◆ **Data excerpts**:
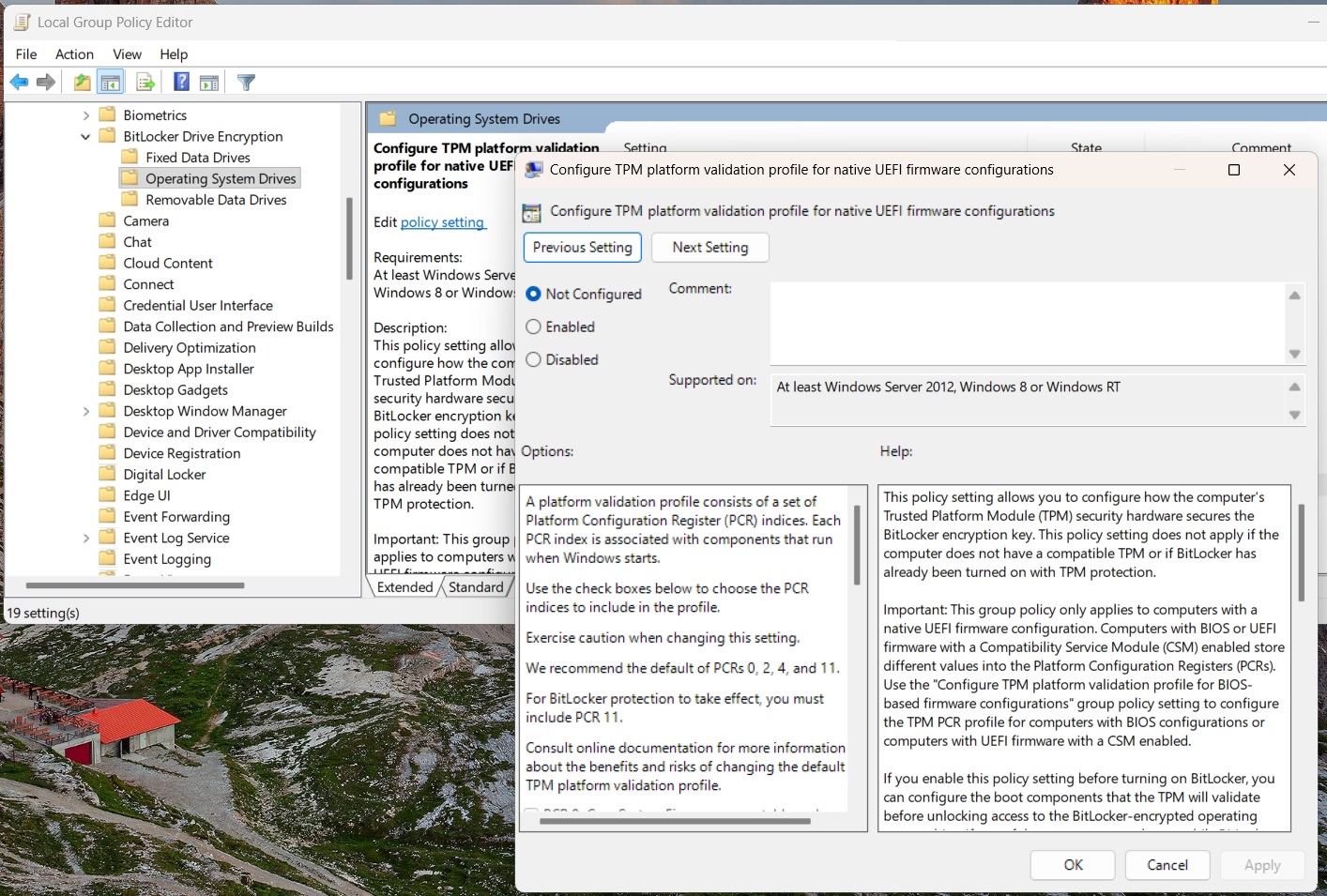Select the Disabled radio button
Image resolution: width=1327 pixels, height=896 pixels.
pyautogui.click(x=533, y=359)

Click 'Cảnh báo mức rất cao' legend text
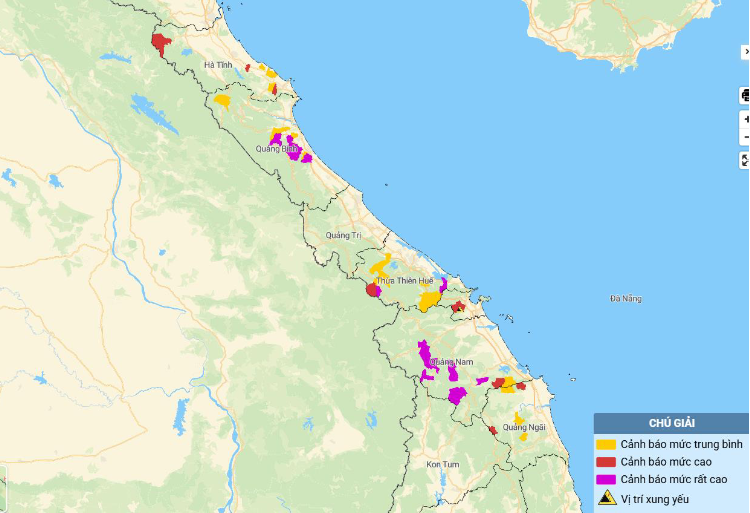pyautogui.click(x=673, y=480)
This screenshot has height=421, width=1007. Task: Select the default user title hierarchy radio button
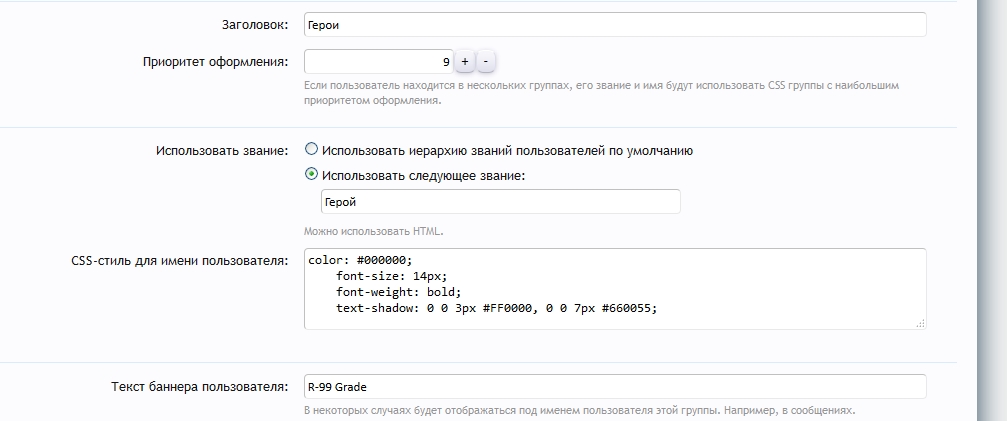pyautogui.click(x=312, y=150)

◆ **Exercise objective**: Reproduce nothing but the lines from the line containing "This screenshot has" through the last line of the data above, exactly as written and without pictures.

◆ **Exercise output**:
This screenshot has height=421, width=1007. Task: Select the default user title hierarchy radio button
pyautogui.click(x=312, y=150)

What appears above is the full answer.